| Problem to solve |
Copy the data below in full, exactly as it appears.

| Input |

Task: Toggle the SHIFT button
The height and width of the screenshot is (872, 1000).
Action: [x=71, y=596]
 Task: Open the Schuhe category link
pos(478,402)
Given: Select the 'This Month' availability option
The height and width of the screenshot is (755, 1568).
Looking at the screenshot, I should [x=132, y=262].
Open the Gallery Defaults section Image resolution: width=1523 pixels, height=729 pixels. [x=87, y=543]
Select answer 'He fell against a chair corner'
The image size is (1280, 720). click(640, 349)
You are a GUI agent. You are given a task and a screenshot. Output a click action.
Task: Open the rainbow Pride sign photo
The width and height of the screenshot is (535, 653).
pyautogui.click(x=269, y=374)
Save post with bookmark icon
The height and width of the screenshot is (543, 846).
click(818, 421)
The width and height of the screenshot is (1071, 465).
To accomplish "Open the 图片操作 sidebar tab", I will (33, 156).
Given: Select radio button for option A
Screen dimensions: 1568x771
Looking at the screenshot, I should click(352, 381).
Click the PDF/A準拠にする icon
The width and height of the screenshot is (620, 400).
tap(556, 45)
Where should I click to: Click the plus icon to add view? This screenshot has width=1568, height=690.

| Exercise response |
Task: Toggle the SHIFT button
The height and width of the screenshot is (872, 1000).
Action: [x=71, y=596]
 Task: Open the Schuhe category link
pos(478,402)
Given: Select the 'This Month' availability option
The height and width of the screenshot is (755, 1568).
Looking at the screenshot, I should [x=132, y=262].
Open the Gallery Defaults section Image resolution: width=1523 pixels, height=729 pixels. [x=87, y=543]
Select answer 'He fell against a chair corner'
The image size is (1280, 720). click(640, 349)
You are a GUI agent. You are given a task and a screenshot. Output a click action.
Task: Open the rainbow Pride sign photo
The width and height of the screenshot is (535, 653).
pyautogui.click(x=269, y=374)
Save post with bookmark icon
The height and width of the screenshot is (543, 846).
click(818, 421)
The width and height of the screenshot is (1071, 465).
To accomplish "Open the 图片操作 sidebar tab", I will (33, 156).
Given: Select radio button for option A
Screen dimensions: 1568x771
Looking at the screenshot, I should click(352, 381).
Click the PDF/A準拠にする icon
The width and height of the screenshot is (620, 400).
tap(556, 45)
Where should I click to: Click the plus icon to add view? This screenshot has width=1568, height=690.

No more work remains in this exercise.